Across the widest gulf: nonhuman subjectivity in Virginia Woolf's Flush
Twentieth Century Literature, Fall, 2002 by Craig Smith
Thanking David Garnett on 8 October 1933 for his positive review of Flush, Woolf amends her earlier statements, specifying that the "joke with Lytton" referred only to "the last paragraph as originally written"--a parody of Strachey's imaginative recreation of the death of Queen Victoria, which Woolf cut before publication (Letters 23 1-32). Far from originating with Lee, the practice of selective quotation from the diaries and letters has become traditional in justifying the exclusion of Flush from the canon. Yet a similar justification could as easily be invoked to dismiss any book in Woolf's oeuvre.
Against Woolf's deprecatory private references to Flush must be set her unguarded response to a reader who grasped her serious intentions in writing the book. Replying to Sibyl Colefax on 22 October 1933, Woolf gives little indication that she considered this work to be a joke:
I'm so glad you liked Flush. I think it shows great discrimination in you because it was all a matter of hints and shades, and practically no one has seen what I was after, and I was elated to heaven to think that you among the faithful firmly stood--or whatever Milton said. (Letters 236)
It is true that a good joke may be exhilarating, and it is gratifying when others catch the point of our jokes, especially when they are made professionally. But Woolf's exultant language in expressing her joy at being understood suggests a more serious artistic purpose in Flush--one that, her language in this letter implies, perhaps eluded Leonard Woolf, John Lehmann, and Ottoline Morrell. Her resort to Milton cannot but suggest a lofty design, even as her casual misquotation prevents the reference from becoming pompous. Woolf appears to conclude here that, in the response of a sensitive reader such as Lady Colefax, Flush is not "too serious" for its subject after all; nor, in its "hints and shades," is it too slight.
Almost universally excluded from the canon of Woolf's major works, Flush has not been critically evaluated as what it declares itself to be: the biography of a dog. Such scant academic attention as it has received attempts to redefine it as allegorized autobiography, an approach that only confirms the book's position as a marginal commentary on, recuperation from, or preparation for Woolf's "serious" fiction. About even these reclamations there persists a faint odor of professional embarrassment regarding Woolf's project. It is as if, in writing about a dog, Woolf were doing something not merely atypical but unworthy of a great writer--one, moreover, whose reputation bears the burden of proving that it is possible for a woman to be a great writer within the configuration of high modernism. Yet a sympathetic reading of Flush, taken on its own terms--as an intuitive, clear-eyed attempt to represent a nonhuman subject--reveals it to be one of Woolf's most original and forward-looking achievements.

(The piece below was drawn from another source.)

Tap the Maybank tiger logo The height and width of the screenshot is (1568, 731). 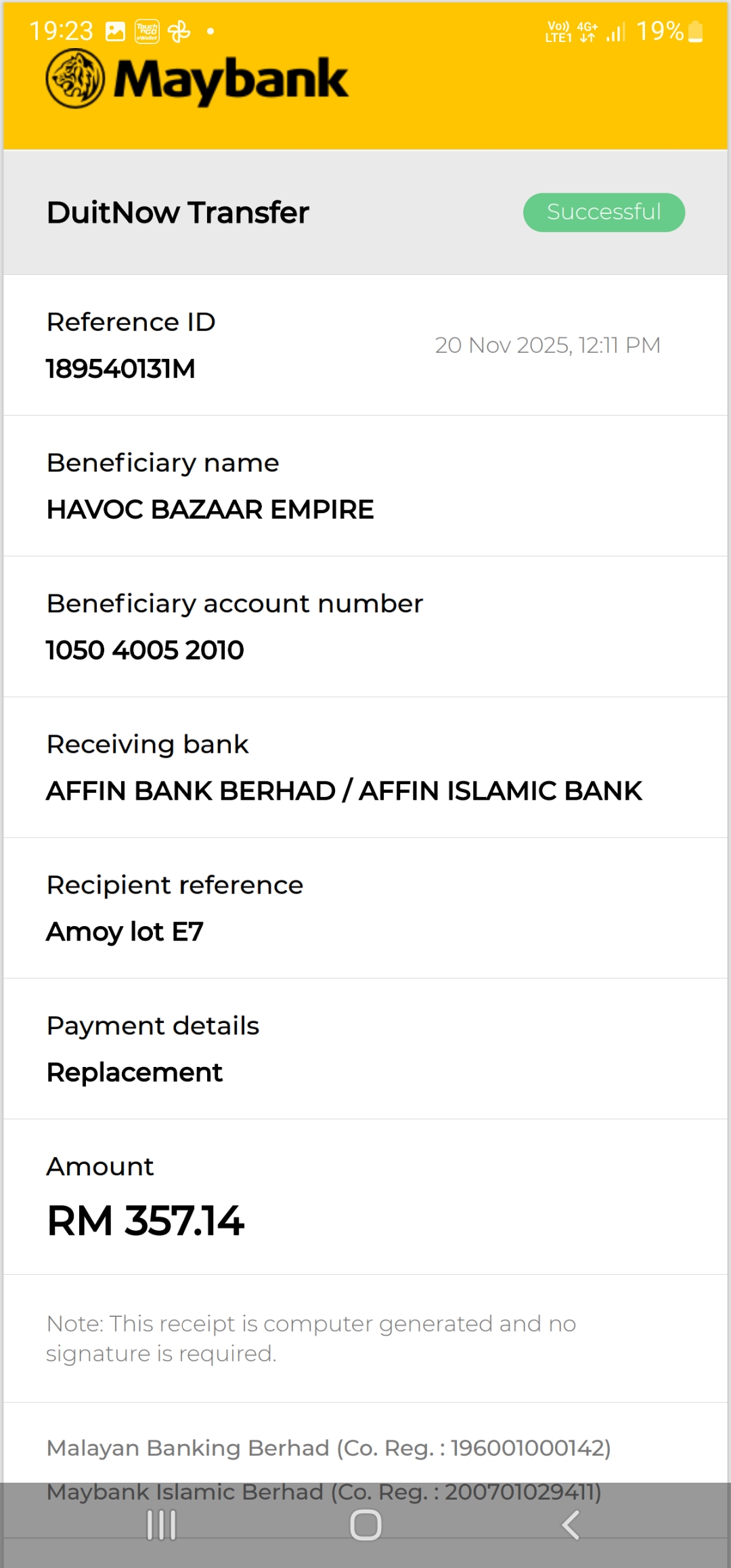pos(75,79)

In a note in Flush on Carlyle's dog Nero, Woolf called for a "treatise on canine psychology," one that might establish "whether it is possible to call one dog Elizabethan, another Augustan, another Victorian" (184). While denying that she had the space to undertake such a project, Woolf actually succeeded in making a substantial gesture toward crossing the gulf of understanding between human and nonhuman subjects, and toward understanding the relationship between the two.